Sin embargo la ninfa cuya piel estaba hecha con jugo de limón, se sentía triste. Pues si su olor parecía despertar el apetito de todas las narices, su sabor no era apto para todos los paladares. A la ninfa, quien respondía al nombre de Citria, le placía especialmente la compañía de los humanos y su mayor gozo lo experimentaba en las horas en las que podía retozar con alguno de ellos dedicada al juego carnal. Al principio todo parecía transcurrir normalmente. La habitual melé de caricias, suspiros, desgarrones…Cuando el humano probaba su piel, ella podía percibir como el cuerpo masculino era sacudido por un imperioso estremecimiento. Entonces la buceaba con su boca, buscando los recovecos donde se concentraba la mayor cantidad de su jugo, tan cítrico. Y aspiraba, bebía, absorbía, hasta que ella se sentía vacía y seca como una hoja, y se imaginaba que en su cuerpo por fin se había instalado el otoño, y su piel se le figuraba entonces de un color parduzco, y aguardaba sin más a que se la llevara el viento, lejos, muy lejos…. En ese momento por fin el humano parecía saciado. Permanecían durante un tiempo acostados el uno junto al otro, enlazados, los cuerpos radiantes al sol, resplandecientes bajo aquella pátina de limón que adornaba sus pieles al mezclarse. Sin embargo pronto ella, al mirarle, se percataba de que un extraño matiz iba mutando su rostro. La sonrisa se le descosía de la boca. Su frente se plegaba en pequeñas arrugas de preocupación. Los ojos parecían desvestirse de todo rastro de luz. Entonces ella sabía que la amargura había llegado. Desde aquel día el hombre se volvía taciturno y triste. Pasaba por la vida cabizbajo, y errabundo. Incapaz de borrar aquel rastro a limones que le había dejado en la boca. La amargura era el precio que los hombres pagaban por saborear su piel.

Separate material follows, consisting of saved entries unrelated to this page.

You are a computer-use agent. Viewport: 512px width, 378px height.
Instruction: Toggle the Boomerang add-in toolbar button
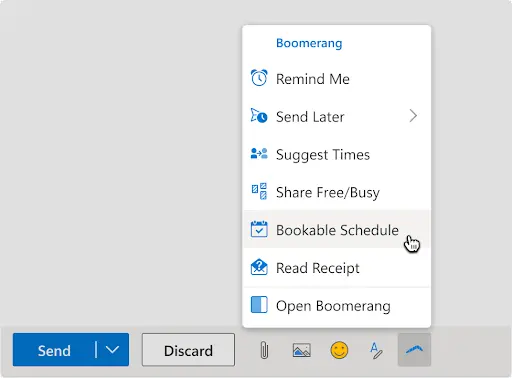tap(414, 350)
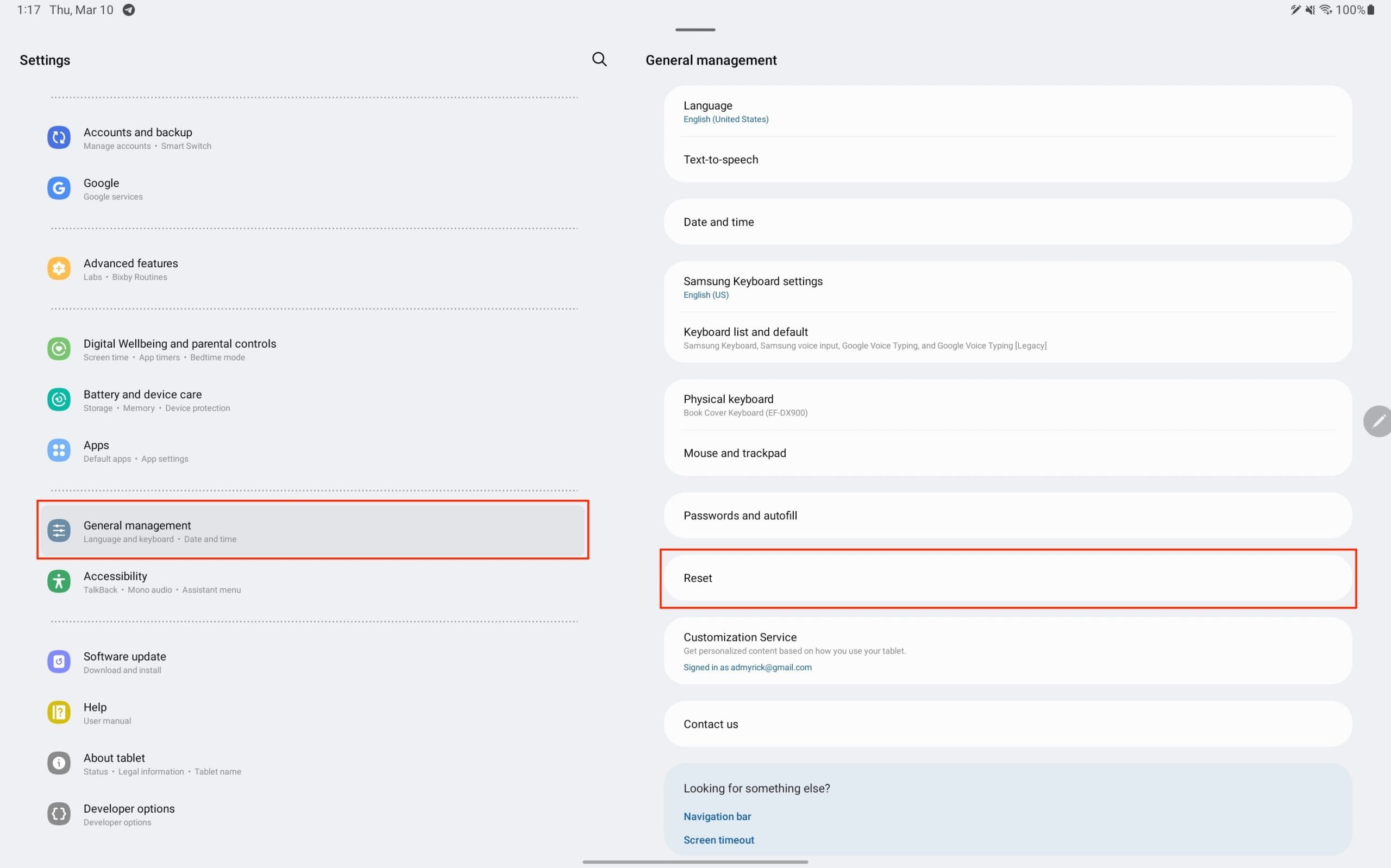1391x868 pixels.
Task: Open the Settings search magnifier icon
Action: [x=599, y=59]
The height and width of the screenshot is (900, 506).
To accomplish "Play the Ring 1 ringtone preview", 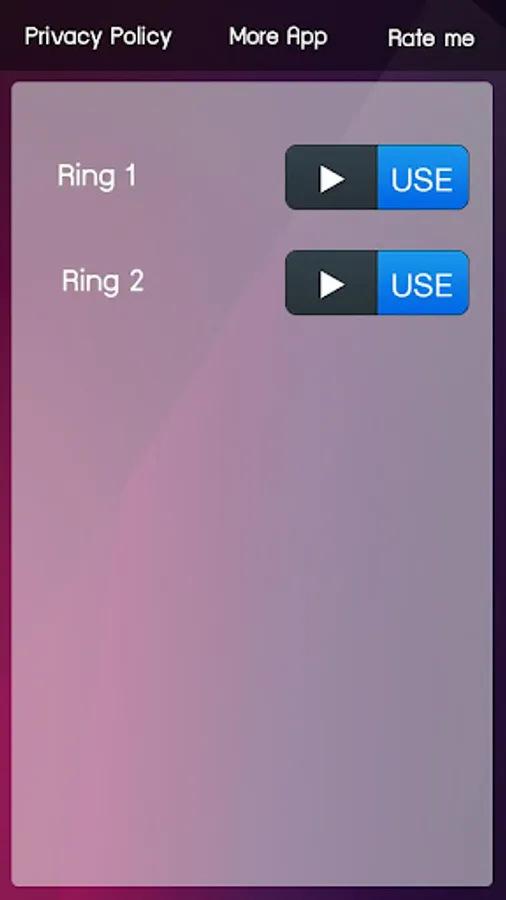I will click(332, 177).

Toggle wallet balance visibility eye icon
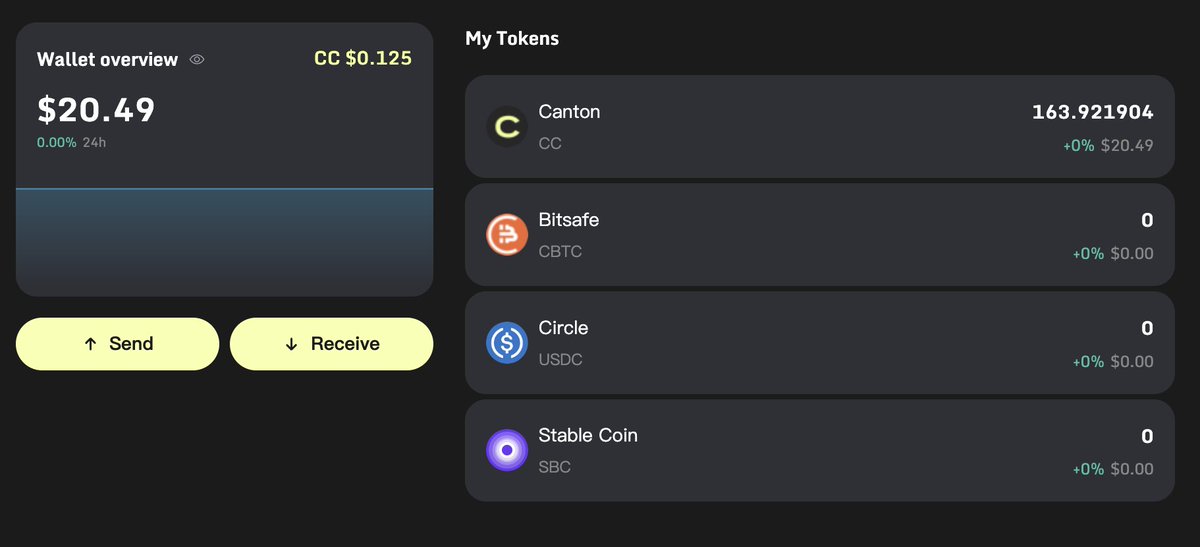[x=197, y=60]
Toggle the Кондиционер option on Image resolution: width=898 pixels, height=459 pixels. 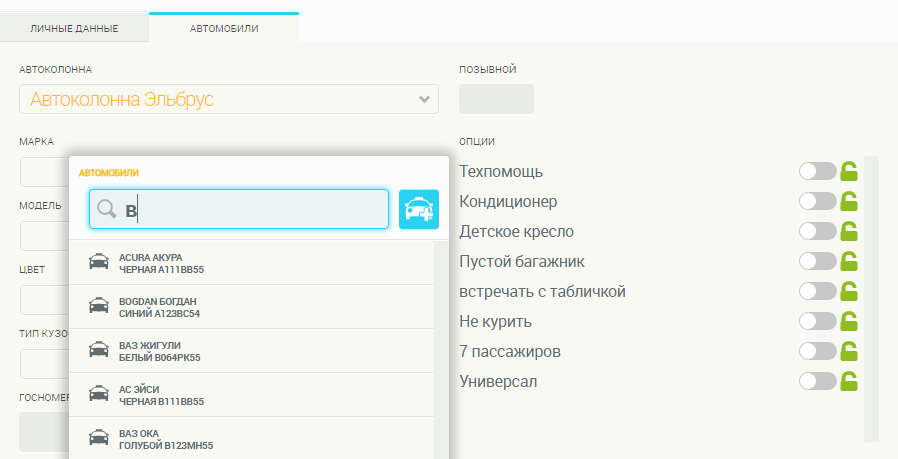817,202
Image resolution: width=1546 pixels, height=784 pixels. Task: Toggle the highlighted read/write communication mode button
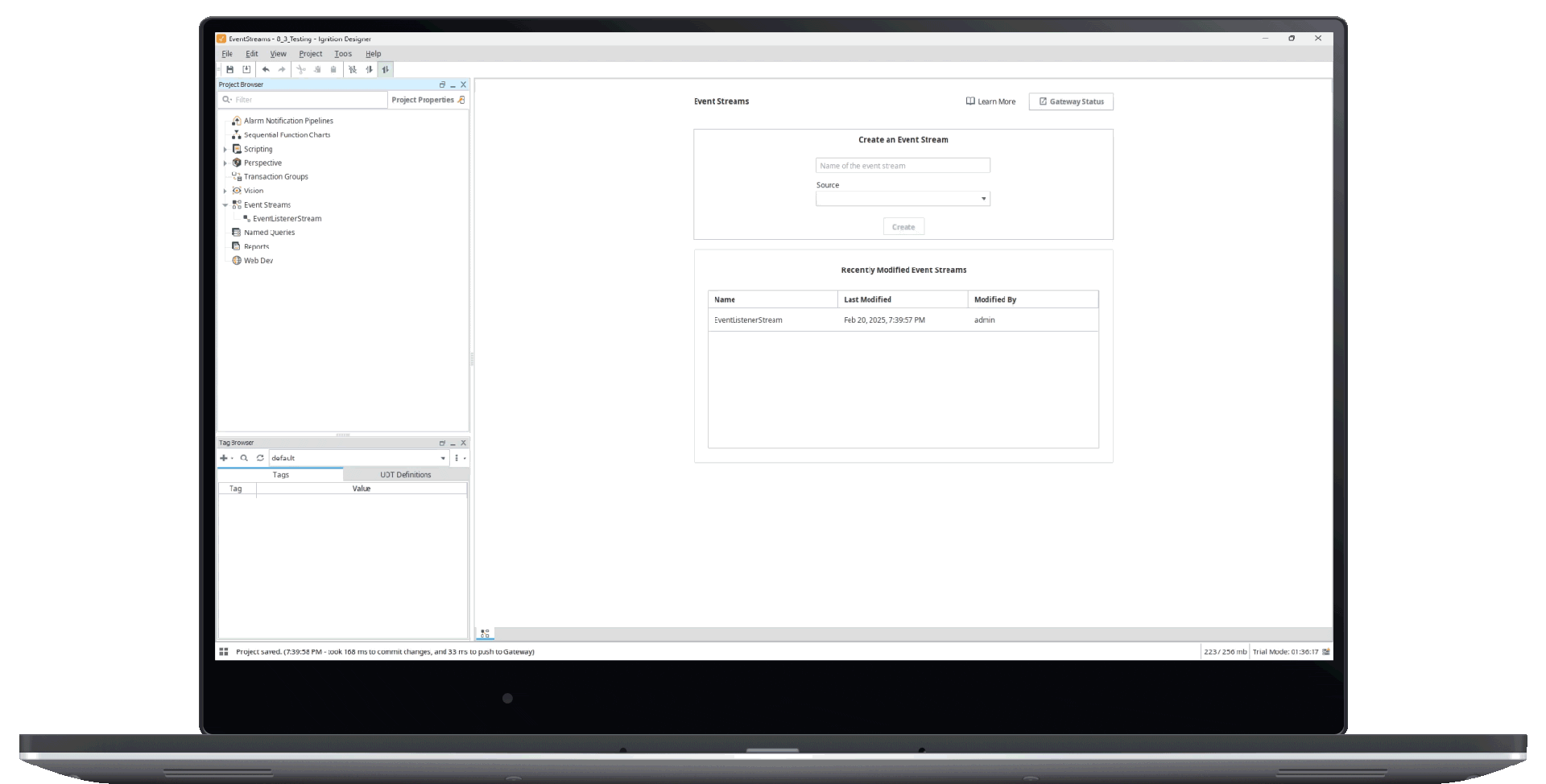pyautogui.click(x=386, y=70)
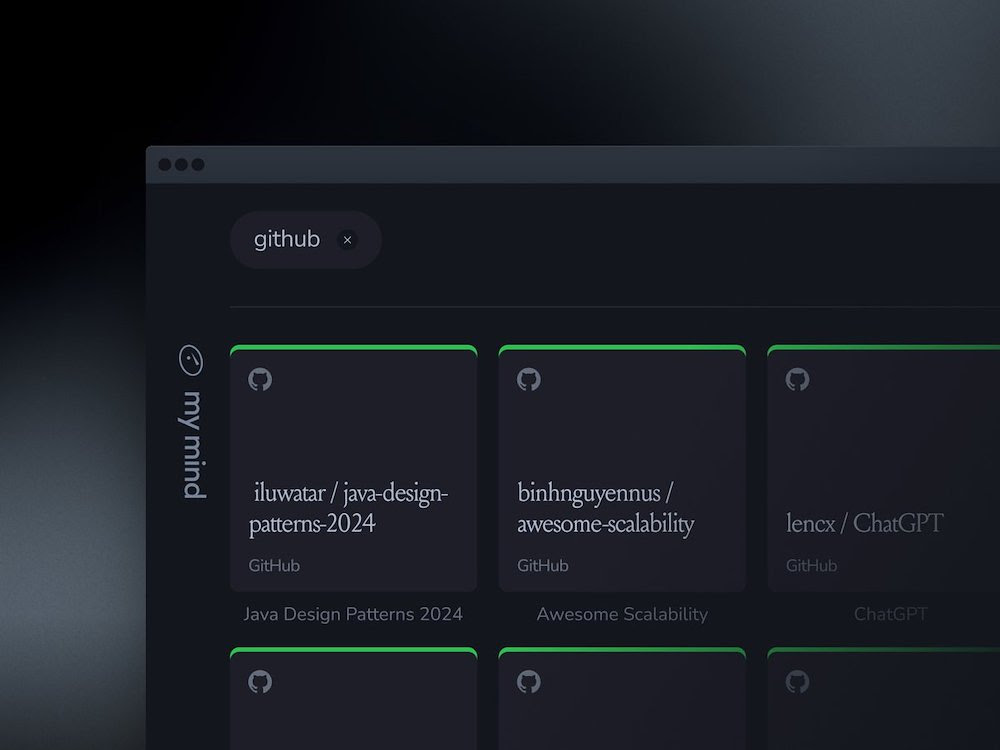Image resolution: width=1000 pixels, height=750 pixels.
Task: Select the github filter chip label
Action: click(x=287, y=240)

Las demás ninfas le repetían entre risas que pasara por alto este detalle, y continuase retozando con hombres si tanto le placía-cosa que le pasaba a casi la totalidad de las de su especie, puesto que en aquella época, en la que el mundo todavía era joven, eran famosas por su concupiscencia y lubricidad-. Sin embargo Citria no soportaba ver cómo todos aquellos con los que había compartido gemidos y risas, piel y fluidos, arqueo y cadencia, se volvían seres grises, sin rastro de color ni de alegría. Por lo que poco a poco dejó de seducir a los humanos con su perfume, y rehuyó su compañía. Resultando que entonces fue ella la que comenzó a volverse taciturna y triste. Hasta los trasgos dejaron de seguirla a todas partes, y ya no formaban corros saltimbanquis a su alrededor. Pues pensaban que aquel delicioso olor a limón ya no compensaba tanta tristeza.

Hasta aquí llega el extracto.